だがその“距離感”が多く火種のもとにもなっている。タレント側としては、これまで一定の距離感を保ってきたが、ファンとの距離が一気に詰まることで、例えば作り上げてきたイメージから逸れた発信をすると炎上の対象になってしまう。ファン側においても、距離感が近くなった半面、これまで作りあげてきた強固なイメージがあるため、その枠から外れた印象を受けた際のショックが大きい。「こんな人だったんだ」と冷める瞬間が確実に増えている現状があるのだ。
「互いにその距離感がつかめないのと同様に炎上後の対応にも慣れていない印象」と話すのは法律事務所への取材やネットの誹謗中傷やインフルエンサーらの実情などに詳しいメディア研究家の衣輪晋一氏。「生田斗真さんや平野紫耀さんらも炎上しましたが、そのハレーションはあまりにも大きく、想像を超えて叩かれ続けたのも記憶に新しいところ。
これらの背景について、過去にひろゆきさんにお話を伺ったところ、『最初の炎上は小さい。それを様々なメディアが取り上げ、大きくしている』と解説されていました。また炎上ネタを解説するYouTuberもおり、様々な視点で言葉尻をとらえて拡大解釈する投稿も。昨今はXでも収益化できるようになりましたから、さらに炎上しない発信が求められることになります」
そもそもSNSとは、個人の主義主張を自由に発信する場であり、いわば独り言をつぶやく場。タレント側には自らの脳内を明かすなかで「本当の姿を見てほしい」「受け入れてほしい」葛藤もあるだろうし、ファンとしては、距離感が近くなったとしてもアイドルはアイドルだから相応の振る舞いをしてほしい、理想の姿から逸脱した姿は見せてくれるなという想いもあるだろう。
■ジャンルに特化することで炎上を阻止? 影響力をいかに理解しているかが問われる
では炎上はどうしたら防げるのか。衣輪氏はインフルエンサーたちに取材したなかで「炎上はある意味、止められないと誰に聞いても答える」とし、「SNSでの侮辱罪も厳罰化されましたが、弁護士によればそれだけでは抑止力としてはまだ足りないと嘆かれている」と話す。つまりSNSでの立ち回りは非常に難しい。

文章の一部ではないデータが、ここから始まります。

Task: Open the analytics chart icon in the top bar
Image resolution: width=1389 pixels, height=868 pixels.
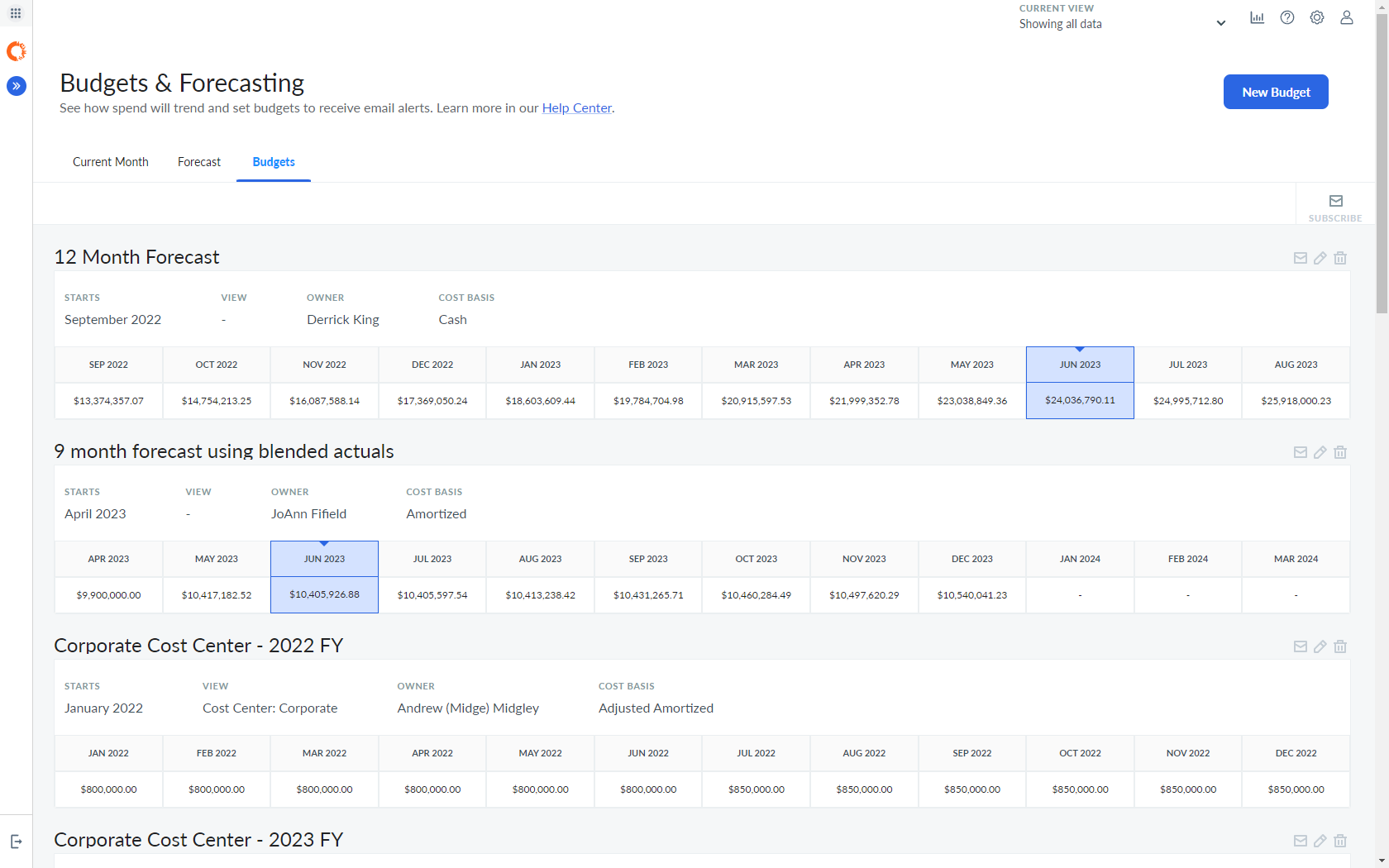Action: [1257, 17]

とはいえ、戦略的にうまくSNSとつき合っている事例もある。旧ジャニーズで初のインスタアカウントを開設した山下智久は、ファンから質問を受け付けるというコミュニケーションをしていない。質問箱なども設置しておらず、「脳内は明かさない」ことでうまくいくという一つの例を示している。逆にSNSを使いこなしているのが菊池風磨(timelesz)。質問箱の返信速度がえげつないと言われるインスタストーリーが話題であり、独り言としてのつぶやきも、自身の影響力を理解した上で立ち振る舞っているように見える。
そんななか、特に話題になっているのは千賀健永(Kis-My-Ft2)だろう。そのInstagramのストーリーはもはや“美容垢化”しているといわれ、美容というジャンルに特化して主義主張を述べている。ニキビや毛穴の治療について、エビデンスも備えた治療法の提示。「ダイエットのモチベになるような言葉ください」という声には「あんたまだ他人頼りのダイエットしてるの?」と厳しい言葉を放つなど、その知識から“エビデンスモンスター”との異名すら生まれた。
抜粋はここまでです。